鬼の洗濯岩にて。暴風による水しぶきでこんなことに・・・

 きちんと計画を立てて旅行に行くということが、まずない。大抵、発作的に思いついて出発する。だから交通手段は電車や車、バイクであることが圧倒的に多く、船や飛行機はまず使わない。出発時刻に制約されるのが嫌だというのも理由の一つだ。
 今回「都井岬の野生馬を見に行こう」と思い立ったのも、極めて発作的だった。会社の夏休みの日程がなかなか決まらず、週明けに突然、週末からの休みが決定。当初はどこにもいかずに県内の温泉でも行こうと思っていたのだが、大学時代の友人Wが宮崎県で働いていることを思い出し「そう言えば宮崎には馬が放し飼いにされている場所があったはず」と思いついて、急に友人Wに電話。行くことにした。出発の前日に決めたので当然、航空券は規定料金で買うことになった。往復で36600円。格安航空券を使えば、往復で6000円は安くなる。突然決めたことなのでしょうがないといえばしょうがないが・・・。

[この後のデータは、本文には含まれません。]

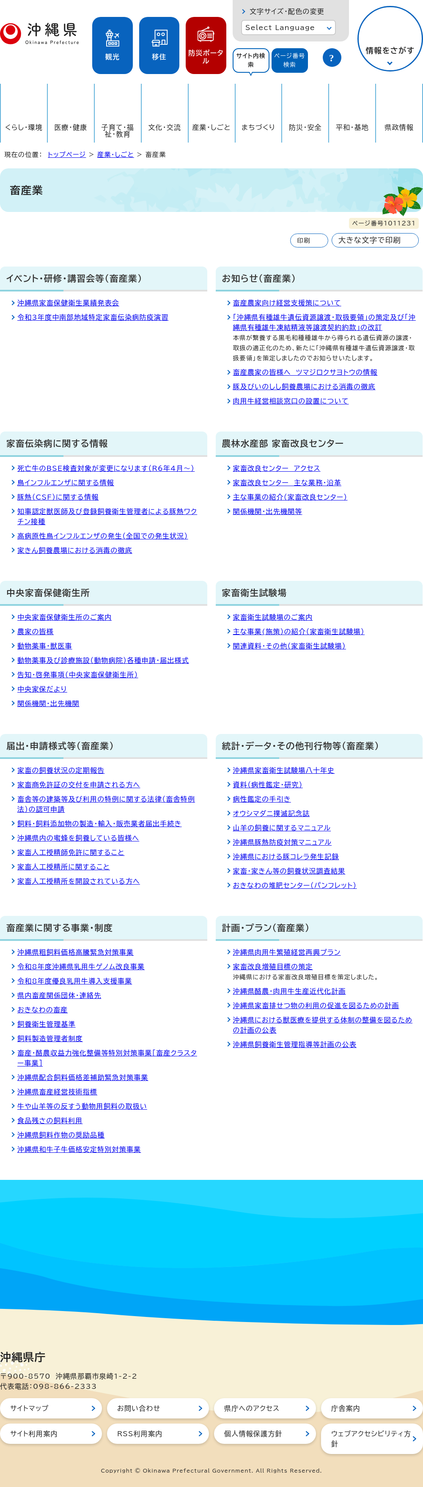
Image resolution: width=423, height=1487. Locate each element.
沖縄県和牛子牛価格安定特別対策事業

 競馬が好きだが、馬を見ること自体も好きだ。馬は基本的に何を考えているのか分からない動物で、何か憂鬱そうな顔をして遠くを見ていることもあるし、意味もなく興奮していることもある。おそらく馬にとっては憂鬱な気分になる何かがあったのだろうし、興奮するに足りる十分な理由があるのであろう。が、人間、少なくとも私には理解不可能だ。理解不可能な動物を見ていると多くの発見があり、次々とわき出す謎があり、興味が尽きなくて良い。まあ理由付けをしてみればそんなところなのだが、とにかくそんなことで(?)都井岬の野生馬を見に行くことにしたのだ。



 旅行に行くときは必要最低限のものしか持っていかないようにしているが、今回は粉飾な気分(笑)になってしまい、荷物が多かった。カメラ。旅行には小さくて便利なR1-sを持っていくことが多いが、今回は都井岬まで行って馬を撮るのだから、やはりNew FM2/Tを持って行かねばなるまい。これを持っていくだけで、カメラバッグが一つ増えてしまう。ウクレレ。どうせ南国まで行くのならば、南国の浜辺で思う存分ウクレレを弾こう!とウクレレを持っていくことにした。この時点では、まだ天候に楽観的だった。ウクレレは軽くて小さいが、それでも荷物が一つ増えることに違いはない。友人Wが「温泉に行こう」というので、念のためにツッカケも持参。着替え関係のナップサック一つに、ウクレレ、カメラバッグ一つ。私の旅道具としては異例の多さだ。二泊三日程度の旅行なら普段はナップサック一つで行く。



 6日は午前9時に目覚めた。本当はもっと早い時間の飛行機で行くつもりだったのだが、ちょうど良い時間の午前中の飛行機が満席だったのだ。結局、午後1時45分伊丹発の飛行機になったのだが、おかげで朝、ゆっくり寝ていることが出来た。朝食にアイスコーヒーを一杯。手早く身支度、戸締まりをして、午前11時に出発。高田市駅まで歩く。自転車で行けばいいのだが、駅前の駐輪場に預けると結構な費用を取られるので、歩いていく。途中で航空券を忘れてきたことに気付き、引き返す。暑いなか歩き回ってとことん嫌な気分になるが、これから休日なのだ!と気を奮い立たせて航空券を回収。予想以上に時間を食ってしまったので、大急ぎで(それでも歩いて)駅まで行き、ちょっと贅沢をして特急に乗る。快適。あべの橋まで30分。空港行きバスのバス停の場所がわからなかったので、近くにいたバス会社のオッチャンに聞いたら丁寧に教えてくれた。着いたらちょうどバスが到着。30分に1本しか来ないので、これに乗りそびれたら予約した飛行機に間に合わないところだった。バスは大いに混んでいて乗れるか心配だったが、滑り込みで乗れた。なんともラッキーだ。この旅は、最後までこのラッキーがつきまとうことになる。